The cryptocurrency market might be going through a rough patch, but its reach is continuously expanding, as witnessed in Canada in 2021, the country which saw more than twice an increase in Bitcoin (BTC) use.
Indeed, 13% of Canadians owned Bitcoin in 2021, a significant increase from only 5% recorded the year before, according to the Bank of Canada’s recent survey, the results of which were published on June 9.
Canada’s central bank has stated that, on average, holders of Bitcoin owned about $500 worth of the flagship digital asset. However, they are treating it mostly as a speculative investment rather than a payment method.
Volatility as an obstacle to wider adoption
According to the study, “the significant volatility in the prices of these unbacked cryptoassets as well as high transaction costs” are mainly to blame for the lack of their broader acceptance by merchants as a means of payment.
As the report explains:
“For example, prices of cryptoassets such as Bitcoin and Ether were generally four to five times more volatile throughout 2021 than the S&P 500 stock market index was. Sudden price corrections mean that investors who hold these types of cryptoassets can be exposed to significant financial losses.”

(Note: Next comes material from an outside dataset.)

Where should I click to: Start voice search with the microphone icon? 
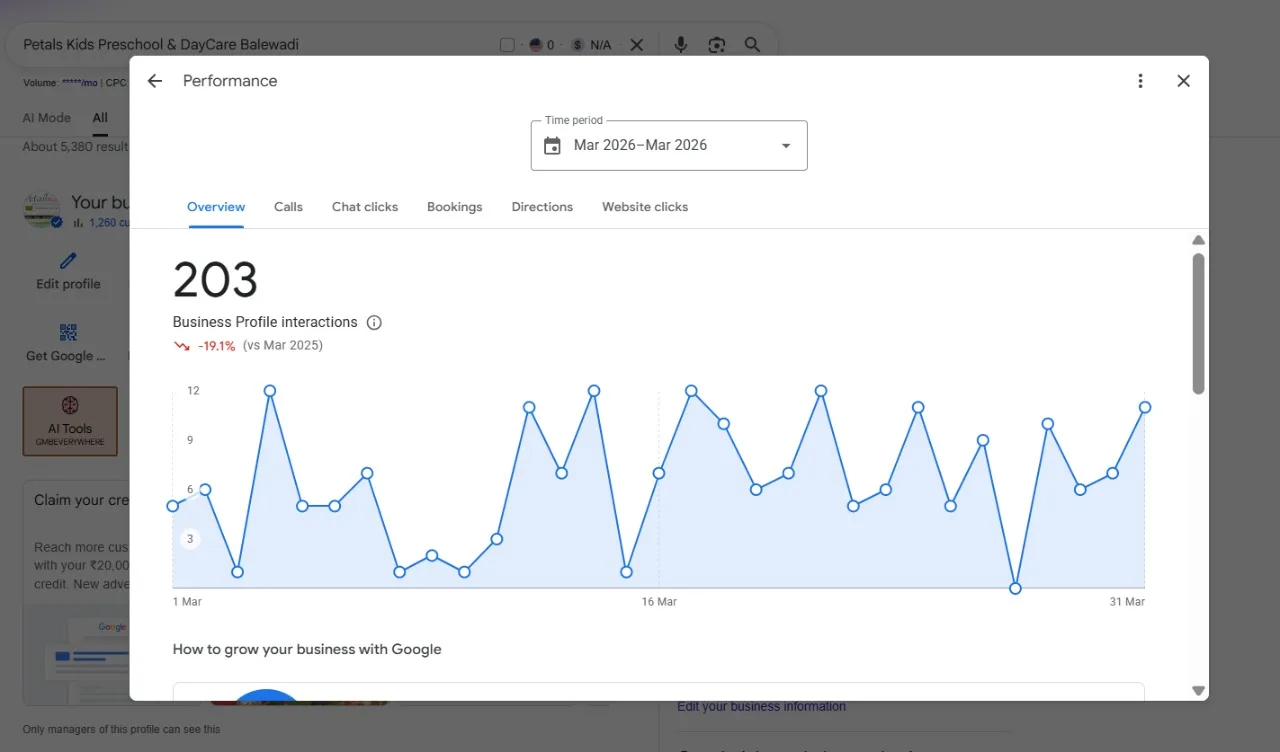click(681, 45)
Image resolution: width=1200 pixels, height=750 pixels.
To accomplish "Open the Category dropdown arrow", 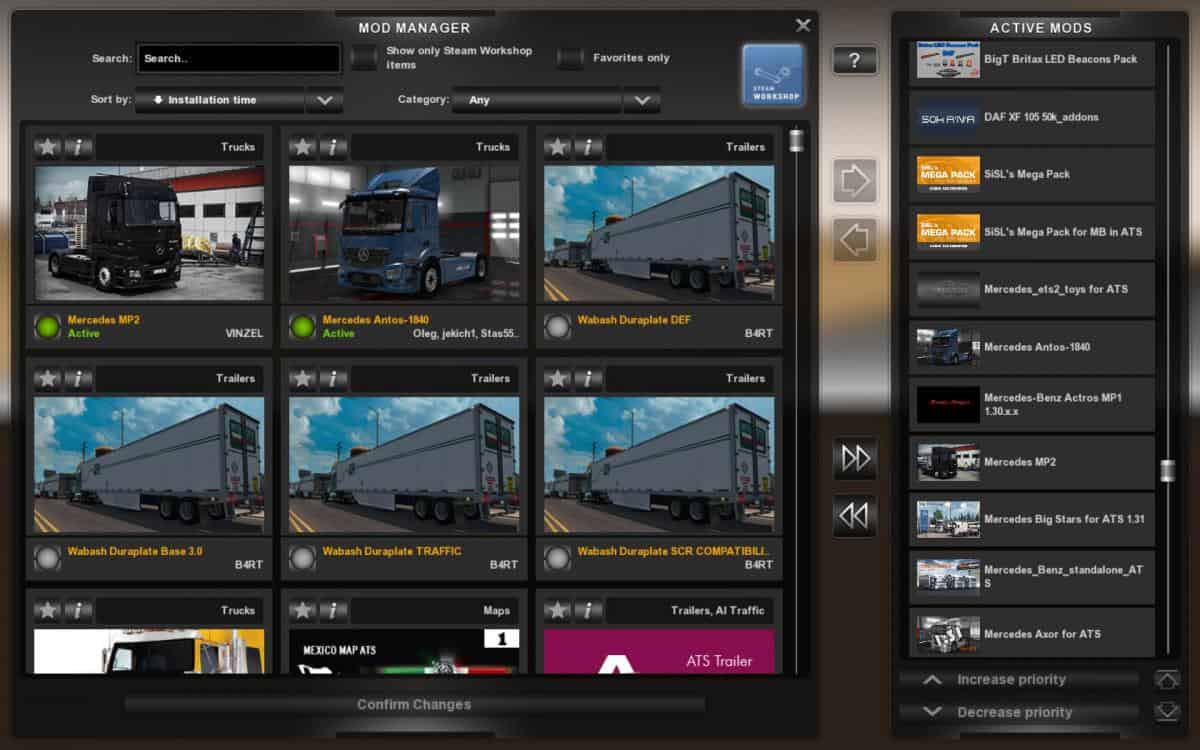I will (641, 100).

In late April, Finbold reported on a study by the Bank of Canada that claimed that crypto investors in Canada tend to have low financial literacy. However, they are also exposed to higher levels of financial risks. These results were acquired through a series of surveys carried out between 2016 and 2020.
Interestingly, the Governor of the Bank of Canada Tiff Macklem, said in November that Bitcoin cannot be classified as a currency because, according to him, it lacks attributes to be used in transactions – despite countries like El Salvador making it a legal tender.